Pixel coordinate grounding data
::::::

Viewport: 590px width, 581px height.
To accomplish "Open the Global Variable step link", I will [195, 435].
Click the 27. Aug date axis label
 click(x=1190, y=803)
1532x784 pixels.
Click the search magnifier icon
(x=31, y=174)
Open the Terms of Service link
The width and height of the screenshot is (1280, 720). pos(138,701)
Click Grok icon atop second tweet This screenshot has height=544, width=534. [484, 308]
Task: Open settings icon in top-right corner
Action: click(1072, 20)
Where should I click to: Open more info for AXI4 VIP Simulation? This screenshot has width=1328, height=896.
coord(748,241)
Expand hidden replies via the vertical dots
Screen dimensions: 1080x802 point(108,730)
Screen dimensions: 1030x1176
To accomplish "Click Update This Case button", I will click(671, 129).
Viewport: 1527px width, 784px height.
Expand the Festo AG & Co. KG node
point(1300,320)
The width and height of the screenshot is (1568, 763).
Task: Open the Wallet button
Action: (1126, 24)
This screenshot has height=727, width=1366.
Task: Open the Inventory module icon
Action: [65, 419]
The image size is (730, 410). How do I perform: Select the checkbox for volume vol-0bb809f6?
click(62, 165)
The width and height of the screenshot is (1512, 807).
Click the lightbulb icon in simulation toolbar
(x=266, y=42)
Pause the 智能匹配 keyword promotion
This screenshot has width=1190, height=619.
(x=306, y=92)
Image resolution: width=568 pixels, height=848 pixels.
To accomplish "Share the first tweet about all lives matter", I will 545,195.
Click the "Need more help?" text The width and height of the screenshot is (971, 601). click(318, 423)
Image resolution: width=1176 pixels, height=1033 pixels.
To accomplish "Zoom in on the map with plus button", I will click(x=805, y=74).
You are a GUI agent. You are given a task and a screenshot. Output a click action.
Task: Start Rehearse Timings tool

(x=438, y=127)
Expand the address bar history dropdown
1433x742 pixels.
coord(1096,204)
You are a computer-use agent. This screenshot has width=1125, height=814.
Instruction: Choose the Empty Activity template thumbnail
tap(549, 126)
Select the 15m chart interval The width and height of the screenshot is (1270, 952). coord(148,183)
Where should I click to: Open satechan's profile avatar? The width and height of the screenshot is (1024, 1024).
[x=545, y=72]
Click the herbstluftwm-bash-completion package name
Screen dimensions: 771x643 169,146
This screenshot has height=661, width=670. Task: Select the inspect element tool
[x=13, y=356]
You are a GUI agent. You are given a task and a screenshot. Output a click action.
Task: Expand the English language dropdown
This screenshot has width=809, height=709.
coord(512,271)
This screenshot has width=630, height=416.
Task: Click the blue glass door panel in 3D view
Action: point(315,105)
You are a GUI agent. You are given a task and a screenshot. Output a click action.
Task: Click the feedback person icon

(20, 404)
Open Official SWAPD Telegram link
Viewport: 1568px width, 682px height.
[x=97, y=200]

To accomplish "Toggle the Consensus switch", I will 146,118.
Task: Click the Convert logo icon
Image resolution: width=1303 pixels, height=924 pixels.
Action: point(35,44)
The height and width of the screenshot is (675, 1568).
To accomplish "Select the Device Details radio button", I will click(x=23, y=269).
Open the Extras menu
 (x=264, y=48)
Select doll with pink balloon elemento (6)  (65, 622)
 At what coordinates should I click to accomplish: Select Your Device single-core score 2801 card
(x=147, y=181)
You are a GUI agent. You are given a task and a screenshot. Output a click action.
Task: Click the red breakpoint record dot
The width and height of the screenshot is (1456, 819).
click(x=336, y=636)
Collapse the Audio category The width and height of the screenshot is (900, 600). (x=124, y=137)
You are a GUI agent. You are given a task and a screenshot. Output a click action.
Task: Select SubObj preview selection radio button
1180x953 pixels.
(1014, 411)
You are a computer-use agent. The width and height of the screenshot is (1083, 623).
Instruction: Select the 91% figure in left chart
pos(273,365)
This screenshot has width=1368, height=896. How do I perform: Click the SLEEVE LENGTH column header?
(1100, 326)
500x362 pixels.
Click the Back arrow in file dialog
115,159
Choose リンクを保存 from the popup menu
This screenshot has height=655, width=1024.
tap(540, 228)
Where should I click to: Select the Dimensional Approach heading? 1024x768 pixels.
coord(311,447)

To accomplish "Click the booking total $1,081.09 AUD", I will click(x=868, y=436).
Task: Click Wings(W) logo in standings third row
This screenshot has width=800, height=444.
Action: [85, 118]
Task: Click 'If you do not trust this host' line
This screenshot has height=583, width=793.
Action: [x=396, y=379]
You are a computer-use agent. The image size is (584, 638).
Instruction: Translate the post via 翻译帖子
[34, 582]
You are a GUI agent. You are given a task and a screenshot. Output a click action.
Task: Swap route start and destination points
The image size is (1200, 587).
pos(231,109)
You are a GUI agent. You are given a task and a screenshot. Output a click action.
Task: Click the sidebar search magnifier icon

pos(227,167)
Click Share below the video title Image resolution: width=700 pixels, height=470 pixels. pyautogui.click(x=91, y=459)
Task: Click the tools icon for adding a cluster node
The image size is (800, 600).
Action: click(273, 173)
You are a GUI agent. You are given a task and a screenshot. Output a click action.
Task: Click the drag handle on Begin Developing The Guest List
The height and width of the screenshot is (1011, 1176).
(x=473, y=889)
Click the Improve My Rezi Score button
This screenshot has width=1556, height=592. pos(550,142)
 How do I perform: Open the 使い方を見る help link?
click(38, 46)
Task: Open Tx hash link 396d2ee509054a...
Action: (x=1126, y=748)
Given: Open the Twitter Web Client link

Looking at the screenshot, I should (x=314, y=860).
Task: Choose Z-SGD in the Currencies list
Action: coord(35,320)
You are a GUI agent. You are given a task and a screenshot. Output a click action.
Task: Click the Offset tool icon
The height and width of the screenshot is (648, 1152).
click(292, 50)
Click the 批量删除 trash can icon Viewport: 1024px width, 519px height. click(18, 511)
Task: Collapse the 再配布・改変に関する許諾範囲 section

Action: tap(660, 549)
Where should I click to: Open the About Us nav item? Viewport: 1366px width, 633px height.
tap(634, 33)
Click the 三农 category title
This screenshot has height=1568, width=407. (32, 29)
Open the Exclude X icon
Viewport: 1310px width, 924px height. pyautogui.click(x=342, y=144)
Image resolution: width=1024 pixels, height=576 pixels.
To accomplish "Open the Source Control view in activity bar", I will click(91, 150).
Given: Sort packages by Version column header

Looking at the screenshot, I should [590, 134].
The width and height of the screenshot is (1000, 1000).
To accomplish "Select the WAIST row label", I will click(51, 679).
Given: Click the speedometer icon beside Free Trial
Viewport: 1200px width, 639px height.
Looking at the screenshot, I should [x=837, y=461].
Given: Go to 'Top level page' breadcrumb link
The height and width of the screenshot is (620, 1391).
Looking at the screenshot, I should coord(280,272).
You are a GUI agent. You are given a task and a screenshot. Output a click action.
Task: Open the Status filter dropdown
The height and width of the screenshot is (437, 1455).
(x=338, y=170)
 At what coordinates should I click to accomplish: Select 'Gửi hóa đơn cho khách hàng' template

::::::

Which of the lines above include the string "dropdown"? Pick them out and copy them.

Expand the address bar history dropdown
Task: Expand the English language dropdown
Task: Open the Status filter dropdown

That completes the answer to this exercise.